Figure 6. BCMA-CAR+CD38-CCR T cells show enhanced in vivo anti-tumor function, improved persistence, and reduced expression of exhaustion markers.

(A) A schematic representation of the MM scaffold-based xenograft murine model is shown. 10 × 10⁶ Luc-GFP UM9 cells were administrated intravenously. Mock-transduced, BCMA-28ζ, BCMA-BBζ or BCMA-28ζ+CD38-BB CAR T cells were infused intravenously 7 days later.
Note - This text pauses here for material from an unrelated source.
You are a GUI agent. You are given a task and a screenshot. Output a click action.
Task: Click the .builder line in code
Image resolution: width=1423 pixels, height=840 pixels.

Tumor burden was measured weekly by BLI. (B) Representative BLI images of two time points are shown, with the pixel intensity represented in color. (C) Average tumor burden of mice was quantified by BLI and is depicted as units of photons per second per square centimeter per steradian (ph/sec/cm²/sr) (n=4 mice per group). Statistical analysis was performed using a two-way ANOVA and subsequent multiple comparison, corrected by Turkey test. *p<0.05. (D to H) Post-mortem scaffolds were harvested from each mouse and dissociated. Single-cell suspensions were counted, stained, and measured by flow cytometry. (D) Absolute UM9 tumor cell (GFP⁺/CD38⁺) numbers in the scaffolds are shown. Each dot represents one scaffold. (E) Absolute CAR T cell numbers in the scaffolds are shown. Each dot represents one scaffold. (F) CD4 and CD8 CAR T cell percentages in each scaffold are shown. (G) Violin plots show the expression of PD-1, LAG-3, and TIM-3 on CAR T cells isolated from scaffolds. (H) Co-expression of inhibitory receptors of (G) are presented. Statistical comparisons in (D), (E), and (G) were performed by Kruskal-Wallis test between the indicated groups; ns, not significant. *p<0.05, **p<0.01, ***p<0.001, ****p<0.0001.